There is some interesting overlap as well between this overselling and a recent W3C TAG finding which takes a close look at motivations for 'inventing' URI schemes instead of re-using HTTP. The word 'inventing' seems to suggest that the URI specification discourages the use of URI schemes beyond the most popular one. Does this really only boil down to an argument of popularity?

So, here is an anecdotal story that is based part in fiction and part in fact. So, a vocabulary author within an enterprise is (at the very beginning) has a small domain in mind that she wants to build some concensus around by developing an RDF vocabulary. She doesn't have any authority with regards to web space within (or outside) the enterprise. Does she really have to stop developing her vocabulary until she has selected a base URI from which she can gurantee that something useful can be dereferenced from the URIs she mints for her terms? Is it really the case that her vocabulary has no 'semantic web' value until she does so? Why can't she use the tag scheme (for instance) to identify her terms first and then worry later about the location of the vocabulary definition. Afterall, those who push HTTP URI schemes as a panacea solution must be aware that URIs are about identification first and location second (and this latter characteristic is optional).

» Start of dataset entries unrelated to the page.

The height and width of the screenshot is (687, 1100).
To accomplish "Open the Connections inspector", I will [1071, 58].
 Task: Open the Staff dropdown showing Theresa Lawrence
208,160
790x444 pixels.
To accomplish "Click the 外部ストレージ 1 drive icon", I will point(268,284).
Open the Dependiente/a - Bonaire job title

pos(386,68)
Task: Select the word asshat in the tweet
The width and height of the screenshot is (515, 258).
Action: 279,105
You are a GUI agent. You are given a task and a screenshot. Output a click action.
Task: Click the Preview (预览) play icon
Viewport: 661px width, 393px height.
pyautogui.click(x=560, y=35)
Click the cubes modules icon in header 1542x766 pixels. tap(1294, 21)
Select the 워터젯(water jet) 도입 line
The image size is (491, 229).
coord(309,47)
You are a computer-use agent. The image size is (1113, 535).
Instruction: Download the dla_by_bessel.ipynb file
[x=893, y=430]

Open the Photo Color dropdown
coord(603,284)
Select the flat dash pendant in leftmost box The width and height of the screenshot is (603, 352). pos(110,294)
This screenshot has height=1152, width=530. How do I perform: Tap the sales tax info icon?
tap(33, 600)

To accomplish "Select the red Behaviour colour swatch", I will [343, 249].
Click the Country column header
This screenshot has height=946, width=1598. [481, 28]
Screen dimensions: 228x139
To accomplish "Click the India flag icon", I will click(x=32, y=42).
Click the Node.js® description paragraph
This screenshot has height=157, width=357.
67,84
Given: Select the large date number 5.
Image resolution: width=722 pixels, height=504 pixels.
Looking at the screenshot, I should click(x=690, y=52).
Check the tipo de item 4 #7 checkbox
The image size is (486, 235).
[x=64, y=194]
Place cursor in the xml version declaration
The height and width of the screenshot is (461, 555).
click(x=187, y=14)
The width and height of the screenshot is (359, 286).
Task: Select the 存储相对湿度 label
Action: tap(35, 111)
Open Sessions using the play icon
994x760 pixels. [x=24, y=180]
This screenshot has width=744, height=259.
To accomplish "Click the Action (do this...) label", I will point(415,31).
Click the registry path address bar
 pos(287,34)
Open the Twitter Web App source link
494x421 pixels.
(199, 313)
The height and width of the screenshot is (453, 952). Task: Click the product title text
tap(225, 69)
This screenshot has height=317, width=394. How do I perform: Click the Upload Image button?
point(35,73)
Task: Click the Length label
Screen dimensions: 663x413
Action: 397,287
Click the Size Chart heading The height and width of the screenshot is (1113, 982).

Over the years, I've developed an instinct to immediately question arguments that suggests a monopoly on a particular approach. This seems to be the case here. Proponents of a HTTP URI scheme monoploy for follow your nose mechanics (or auto discovery of useful RDF data) seem to suggest (quite strongly) that using anything else besides the HTTP URI scheme is bad practice, without actually saying so. So, if this is not the case, my original question remains: is it just a URI scheme popularity contest? If the argument is to make it easy for clients to build web closure then I've argued before that there are better ways to do this without stressing the protocol with brute force and unintelligent term 'sniffing'.

It seems to be a much better approach to be unambigious about the the trail left for software agents by using an explicit term (within a collection of RDF statements) to point to where more aditionally useful information can be retrieved for said collection of RDF statements. There is already decent precedent in terms such as rdfs:seeAlso and rdfs:isDefinedBy. However, these terms are very poorly defined and woefully abused (the latter term especially).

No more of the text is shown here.